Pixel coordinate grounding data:

------------------------------------------------

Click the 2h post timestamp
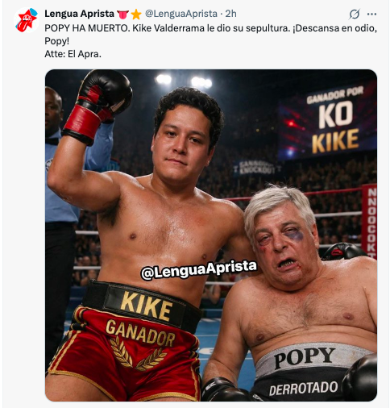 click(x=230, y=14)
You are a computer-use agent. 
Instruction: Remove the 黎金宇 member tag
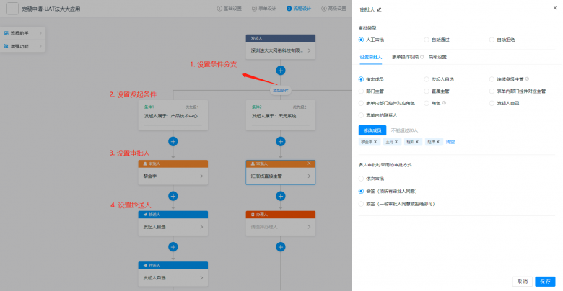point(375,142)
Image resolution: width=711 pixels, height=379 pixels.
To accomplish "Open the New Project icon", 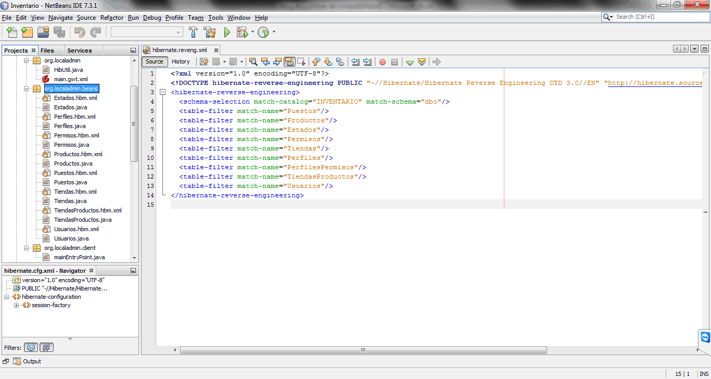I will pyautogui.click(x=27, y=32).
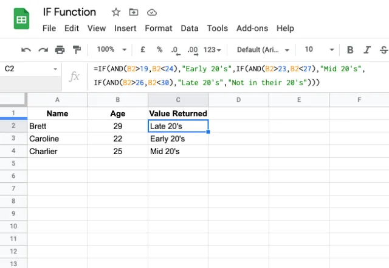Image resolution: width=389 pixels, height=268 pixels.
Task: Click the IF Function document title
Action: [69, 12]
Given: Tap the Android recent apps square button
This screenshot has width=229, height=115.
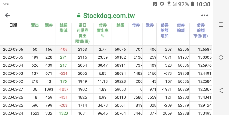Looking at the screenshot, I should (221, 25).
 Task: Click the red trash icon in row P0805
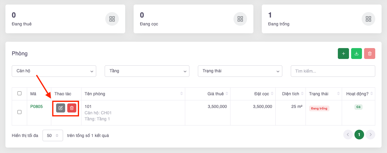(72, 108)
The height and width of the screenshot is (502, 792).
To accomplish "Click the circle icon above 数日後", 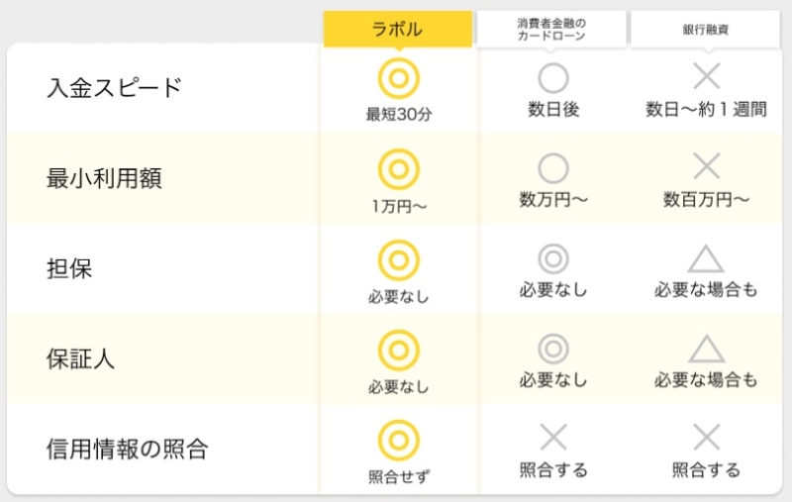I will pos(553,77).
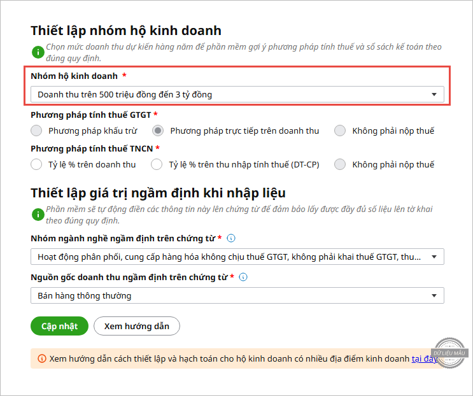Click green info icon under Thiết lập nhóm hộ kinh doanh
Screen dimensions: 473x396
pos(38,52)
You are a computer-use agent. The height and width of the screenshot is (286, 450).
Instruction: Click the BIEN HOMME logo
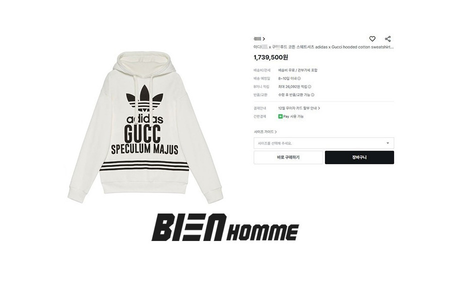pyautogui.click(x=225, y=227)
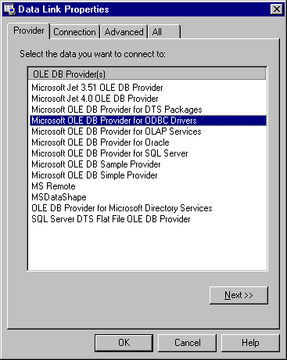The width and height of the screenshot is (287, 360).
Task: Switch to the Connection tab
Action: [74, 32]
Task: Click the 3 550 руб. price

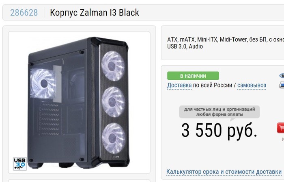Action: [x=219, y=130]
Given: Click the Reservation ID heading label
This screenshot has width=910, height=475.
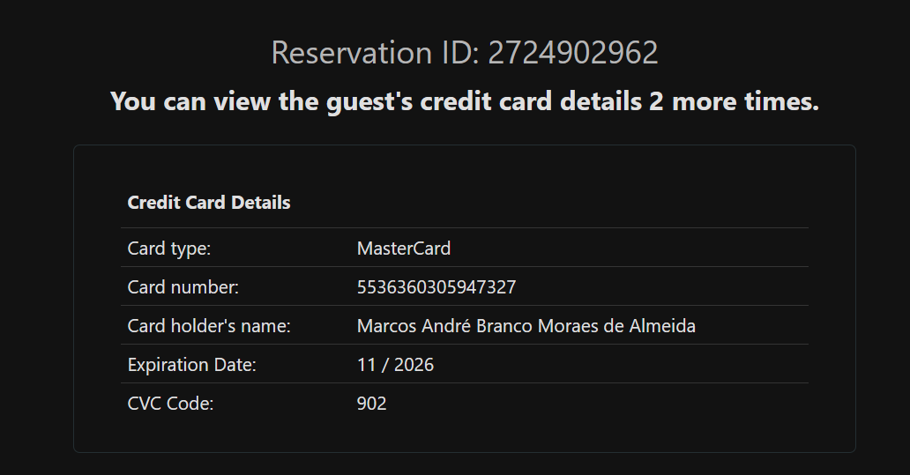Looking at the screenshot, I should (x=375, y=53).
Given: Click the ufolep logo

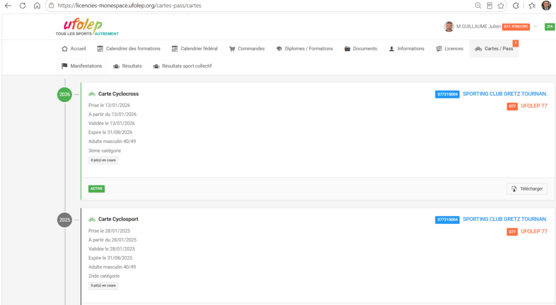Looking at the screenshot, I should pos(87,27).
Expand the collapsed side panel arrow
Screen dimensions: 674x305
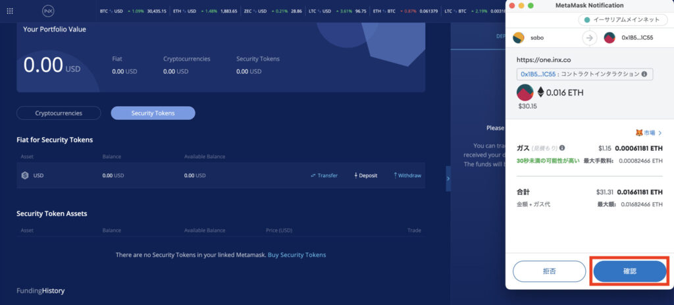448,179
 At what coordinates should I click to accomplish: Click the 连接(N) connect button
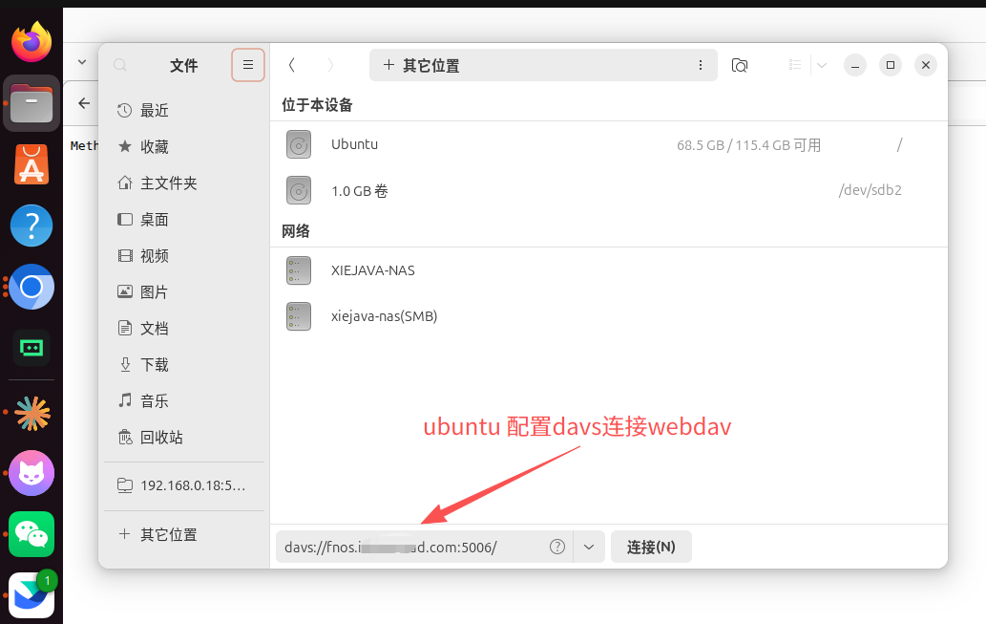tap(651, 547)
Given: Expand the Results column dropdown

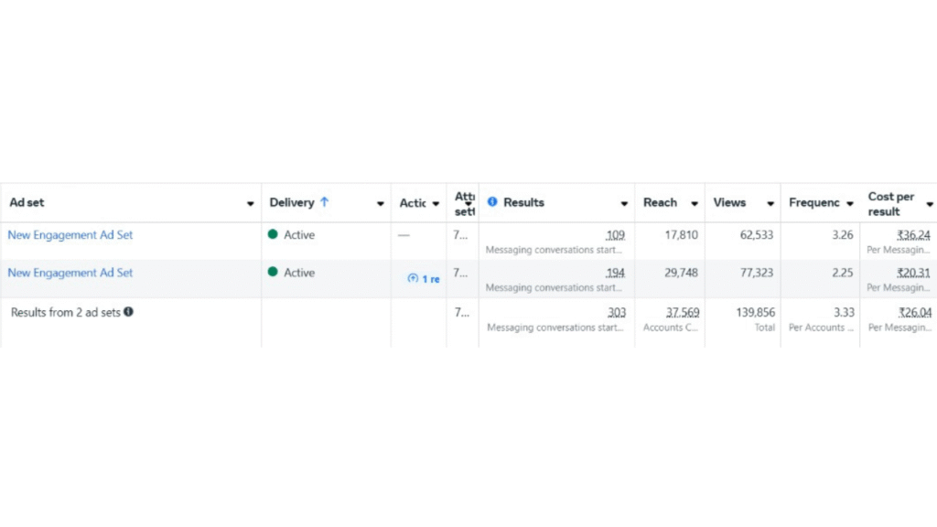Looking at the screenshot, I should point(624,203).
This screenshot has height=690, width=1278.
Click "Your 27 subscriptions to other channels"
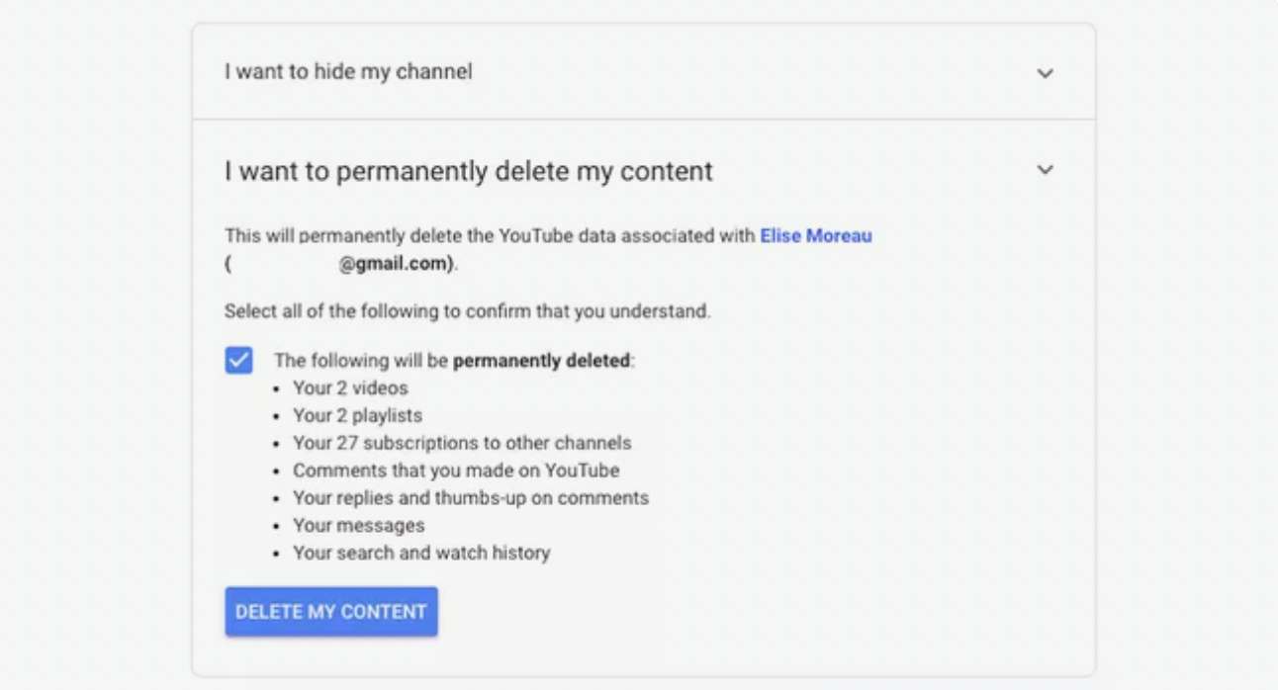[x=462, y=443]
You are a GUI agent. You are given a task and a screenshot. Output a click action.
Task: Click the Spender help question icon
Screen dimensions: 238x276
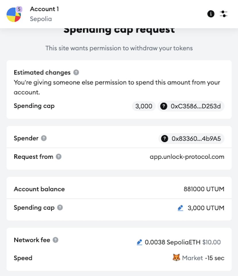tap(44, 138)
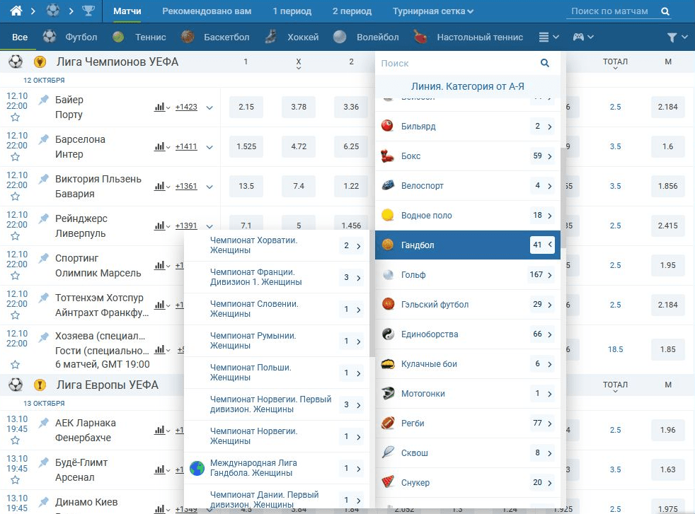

------------------------------------------------

Look above for the line containing "Task: Click the Spender help question icon"; output that line and all lines after it through the last one exactly, without the pictures.

* [Result for this task]:
Task: Click the Spender help question icon
Screen dimensions: 238x276
tap(44, 138)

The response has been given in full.